Mary was eighteen when the war broke out, but still went to Lwow and studied medicine until the Germans invaded Russia. She returned to Przemysl where she was interred in the ghetto, and did forced labor. She met my father Jakub Cytryn around this time, a civil engineer whose mother's brother was the revered David Guzik, JDC Director in Poland. Around the time of the first set of Aktions she and her parents escaped with forged documents and new identities, surviving the war by hiding in a dirt floor hut owned by a Polish man named Sawitzki in Mogila (outside of Krakow). She supported her parents by bicycling many kilometers every day to work in a tobacco factory. Zygmunt survived the war, too, fighting with the First Polish Armored Division under General Maczek that became part of the First Canadian Army. Many other relatives were lost in the Holocaust. My father was the only one of his large immediate family who survived.

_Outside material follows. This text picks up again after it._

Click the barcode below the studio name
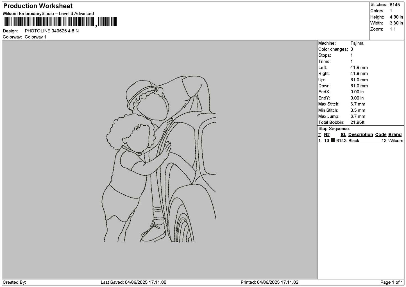 coord(60,22)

After the war, Mary lived with my father, now known as John Baran, in Silesia, where she ran his construction office. I was born in Zabrze in 1947. In 1949 we emigrated to Israel. We fled Poland with almost no possessions, but Mary would not leave without our enormous black Giant Schnauzer, Peter, a German messenger dog whom she rescued at the end of the war when he was about to be shot by the retreating army. Peter was undoubtedly the only Nazi-trained dog to make Aliyah. Later Peter drowned off the beaches of Tel Aviv, and my parents walked up and down the sand for weeks looking for him.

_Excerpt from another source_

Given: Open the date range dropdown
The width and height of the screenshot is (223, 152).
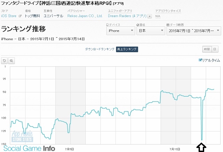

We emigrated to Montreal in 1951, and Mary taught Kindergarten and finished a
Ph.D. in Classics. She worked hard, raised me, struggled with anxiety and
depression, and also struggled in a sometimes difficult marriage. My father's
war experiences had wrought their damage on him, too, but she was devoted to him for life.
She was a natural teacher, and had immense patience, with me, and with the hundreds of Kindergarten students fortunate enough to start their school careers in her "magic kingdom" of a classroom. She taught me to love learning, and to
approach the world with intellectual curiosity. She taught me to love music, not just passively, but with hands-on gusto. Even when she stopped recognizing people and didn't speak, she could sit down at the little keyboard in her room and play through a Gershwin tune, in time and with all the complicated chords. She taught me to fall madly in love with animals, starting, of course, with Peter. She had a wicked sense of humor, and even when rendered non-verbal by Alzheimer's, she'd make sight gags with small props. She taught me to find humor in the detail of everyday life. And she tried to teach me, not altogether successfully, to be "a mild judge of others," as her beloved father Bernard had put it.
Like her father, Mary had endless stories and sayings, an "apropos" for every occasion. When someone proposed an activity she had decided not participate in, she would say "Include me out!" I hear myself using the phrase now and then, in her intonation. After a long, complex life, Mary included herself out. I feel the loss even more keenly having just found a large piece of her life she had successfully hidden for so long.